--- Materials provided ---

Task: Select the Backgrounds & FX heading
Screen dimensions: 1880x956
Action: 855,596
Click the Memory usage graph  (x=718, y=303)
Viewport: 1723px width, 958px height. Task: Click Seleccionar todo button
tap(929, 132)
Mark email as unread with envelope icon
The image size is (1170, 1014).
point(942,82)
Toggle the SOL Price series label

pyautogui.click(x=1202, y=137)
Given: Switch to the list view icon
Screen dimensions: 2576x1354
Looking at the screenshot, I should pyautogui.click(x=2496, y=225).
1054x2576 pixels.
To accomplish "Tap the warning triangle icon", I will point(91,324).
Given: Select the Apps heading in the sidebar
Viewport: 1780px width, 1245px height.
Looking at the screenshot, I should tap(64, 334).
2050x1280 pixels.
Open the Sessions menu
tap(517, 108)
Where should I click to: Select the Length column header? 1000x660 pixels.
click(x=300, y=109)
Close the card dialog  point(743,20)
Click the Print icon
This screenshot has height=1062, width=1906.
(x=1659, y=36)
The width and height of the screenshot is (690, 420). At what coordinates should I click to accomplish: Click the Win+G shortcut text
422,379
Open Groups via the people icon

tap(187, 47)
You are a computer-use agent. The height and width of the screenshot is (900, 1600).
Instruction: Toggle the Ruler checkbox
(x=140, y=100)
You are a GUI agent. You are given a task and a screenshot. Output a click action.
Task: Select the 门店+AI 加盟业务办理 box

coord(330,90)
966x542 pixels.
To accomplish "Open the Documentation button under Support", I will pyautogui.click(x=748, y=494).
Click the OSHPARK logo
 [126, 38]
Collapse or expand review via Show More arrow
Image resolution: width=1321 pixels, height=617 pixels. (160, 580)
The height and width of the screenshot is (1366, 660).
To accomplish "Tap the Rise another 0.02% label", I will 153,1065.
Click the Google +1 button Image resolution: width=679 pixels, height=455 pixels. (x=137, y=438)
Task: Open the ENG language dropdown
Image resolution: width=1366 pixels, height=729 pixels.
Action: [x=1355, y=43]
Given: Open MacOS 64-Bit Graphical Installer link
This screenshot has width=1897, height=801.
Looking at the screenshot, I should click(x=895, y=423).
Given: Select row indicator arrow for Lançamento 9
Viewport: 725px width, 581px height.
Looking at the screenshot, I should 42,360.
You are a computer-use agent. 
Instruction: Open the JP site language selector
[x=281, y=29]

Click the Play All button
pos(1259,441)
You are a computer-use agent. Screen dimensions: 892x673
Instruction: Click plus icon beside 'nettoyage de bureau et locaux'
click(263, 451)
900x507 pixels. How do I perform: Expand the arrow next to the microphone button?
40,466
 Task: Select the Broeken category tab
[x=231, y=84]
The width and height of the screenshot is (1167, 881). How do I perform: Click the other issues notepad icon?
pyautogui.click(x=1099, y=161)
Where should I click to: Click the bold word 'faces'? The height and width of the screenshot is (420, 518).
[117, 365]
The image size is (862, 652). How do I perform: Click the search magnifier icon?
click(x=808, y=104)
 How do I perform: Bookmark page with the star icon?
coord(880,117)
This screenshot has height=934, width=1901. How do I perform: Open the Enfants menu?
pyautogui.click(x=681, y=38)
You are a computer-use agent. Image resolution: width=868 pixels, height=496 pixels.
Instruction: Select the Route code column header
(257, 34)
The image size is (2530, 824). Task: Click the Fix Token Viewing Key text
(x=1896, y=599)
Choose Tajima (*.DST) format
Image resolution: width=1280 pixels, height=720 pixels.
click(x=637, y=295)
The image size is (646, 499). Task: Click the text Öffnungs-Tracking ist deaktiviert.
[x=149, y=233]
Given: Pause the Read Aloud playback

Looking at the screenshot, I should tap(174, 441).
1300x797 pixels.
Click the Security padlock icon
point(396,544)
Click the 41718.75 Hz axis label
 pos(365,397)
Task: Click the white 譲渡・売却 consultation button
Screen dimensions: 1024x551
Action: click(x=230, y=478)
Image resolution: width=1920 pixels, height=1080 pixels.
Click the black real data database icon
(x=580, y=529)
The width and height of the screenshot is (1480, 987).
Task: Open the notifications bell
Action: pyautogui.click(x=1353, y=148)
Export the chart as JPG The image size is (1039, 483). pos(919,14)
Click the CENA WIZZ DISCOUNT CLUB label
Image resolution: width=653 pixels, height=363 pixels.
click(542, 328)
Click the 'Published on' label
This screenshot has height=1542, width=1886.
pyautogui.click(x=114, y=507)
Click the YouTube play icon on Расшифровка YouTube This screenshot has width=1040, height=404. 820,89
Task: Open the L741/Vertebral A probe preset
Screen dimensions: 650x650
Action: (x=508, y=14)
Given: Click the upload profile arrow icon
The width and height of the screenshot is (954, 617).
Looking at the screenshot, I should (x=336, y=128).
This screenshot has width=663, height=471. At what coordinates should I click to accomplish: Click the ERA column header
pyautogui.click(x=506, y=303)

---

Instructions for the task → Can you write out the listing above again with "Screen dimensions" replaced by "Screen size" everywhere it appears, keeping everything else the same?

Solution to this task →
Task: Select the Backgrounds & FX heading
Screen size: 1880x956
Action: 855,596
Click the Memory usage graph  (x=718, y=303)
Viewport: 1723px width, 958px height. Task: Click Seleccionar todo button
tap(929, 132)
Mark email as unread with envelope icon
The image size is (1170, 1014).
point(942,82)
Toggle the SOL Price series label

pyautogui.click(x=1202, y=137)
Given: Switch to the list view icon
Screen size: 2576x1354
Looking at the screenshot, I should pyautogui.click(x=2496, y=225).
1054x2576 pixels.
To accomplish "Tap the warning triangle icon", I will point(91,324).
Given: Select the Apps heading in the sidebar
Viewport: 1780px width, 1245px height.
Looking at the screenshot, I should tap(64, 334).
2050x1280 pixels.
Open the Sessions menu
tap(517, 108)
Where should I click to: Select the Length column header? 1000x660 pixels.
click(x=300, y=109)
Close the card dialog  point(743,20)
Click the Print icon
This screenshot has height=1062, width=1906.
(x=1659, y=36)
The width and height of the screenshot is (690, 420). At what coordinates should I click to accomplish: Click the Win+G shortcut text
422,379
Open Groups via the people icon

tap(187, 47)
You are a computer-use agent. The height and width of the screenshot is (900, 1600).
Instruction: Toggle the Ruler checkbox
(x=140, y=100)
You are a GUI agent. You are given a task and a screenshot. Output a click action.
Task: Select the 门店+AI 加盟业务办理 box

coord(330,90)
966x542 pixels.
To accomplish "Open the Documentation button under Support", I will pyautogui.click(x=748, y=494).
Click the OSHPARK logo
 [126, 38]
Collapse or expand review via Show More arrow
Image resolution: width=1321 pixels, height=617 pixels. (160, 580)
The height and width of the screenshot is (1366, 660).
To accomplish "Tap the Rise another 0.02% label", I will 153,1065.
Click the Google +1 button Image resolution: width=679 pixels, height=455 pixels. (x=137, y=438)
Task: Open the ENG language dropdown
Image resolution: width=1366 pixels, height=729 pixels.
Action: [x=1355, y=43]
Given: Open MacOS 64-Bit Graphical Installer link
This screenshot has width=1897, height=801.
Looking at the screenshot, I should click(x=895, y=423).
Given: Select row indicator arrow for Lançamento 9
Viewport: 725px width, 581px height.
Looking at the screenshot, I should 42,360.
You are a computer-use agent. 
Instruction: Open the JP site language selector
[x=281, y=29]

Click the Play All button
pos(1259,441)
You are a computer-use agent. Screen size: 892x673
Instruction: Click plus icon beside 'nettoyage de bureau et locaux'
click(263, 451)
900x507 pixels. How do I perform: Expand the arrow next to the microphone button?
40,466
 Task: Select the Broeken category tab
[x=231, y=84]
The width and height of the screenshot is (1167, 881). How do I perform: Click the other issues notepad icon?
pyautogui.click(x=1099, y=161)
Where should I click to: Click the bold word 'faces'? The height and width of the screenshot is (420, 518).
[117, 365]
The image size is (862, 652). How do I perform: Click the search magnifier icon?
click(x=808, y=104)
 How do I perform: Bookmark page with the star icon?
coord(880,117)
This screenshot has height=934, width=1901. How do I perform: Open the Enfants menu?
pyautogui.click(x=681, y=38)
You are a computer-use agent. Image resolution: width=868 pixels, height=496 pixels.
Instruction: Select the Route code column header
(257, 34)
The image size is (2530, 824). Task: Click the Fix Token Viewing Key text
(x=1896, y=599)
Choose Tajima (*.DST) format
Image resolution: width=1280 pixels, height=720 pixels.
click(x=637, y=295)
The image size is (646, 499). Task: Click the text Öffnungs-Tracking ist deaktiviert.
[x=149, y=233]
Given: Pause the Read Aloud playback

Looking at the screenshot, I should tap(174, 441).
1300x797 pixels.
Click the Security padlock icon
point(396,544)
Click the 41718.75 Hz axis label
 pos(365,397)
Task: Click the white 譲渡・売却 consultation button
Screen size: 1024x551
Action: click(x=230, y=478)
Image resolution: width=1920 pixels, height=1080 pixels.
Click the black real data database icon
(x=580, y=529)
The width and height of the screenshot is (1480, 987).
Task: Open the notifications bell
Action: pyautogui.click(x=1353, y=148)
Export the chart as JPG The image size is (1039, 483). pos(919,14)
Click the CENA WIZZ DISCOUNT CLUB label
Image resolution: width=653 pixels, height=363 pixels.
click(542, 328)
Click the 'Published on' label
This screenshot has height=1542, width=1886.
pyautogui.click(x=114, y=507)
Click the YouTube play icon on Расшифровка YouTube This screenshot has width=1040, height=404. 820,89
Task: Open the L741/Vertebral A probe preset
Screen size: 650x650
Action: (x=508, y=14)
Given: Click the upload profile arrow icon
The width and height of the screenshot is (954, 617).
Looking at the screenshot, I should (x=336, y=128).
This screenshot has width=663, height=471. At what coordinates should I click to accomplish: Click the ERA column header
pyautogui.click(x=506, y=303)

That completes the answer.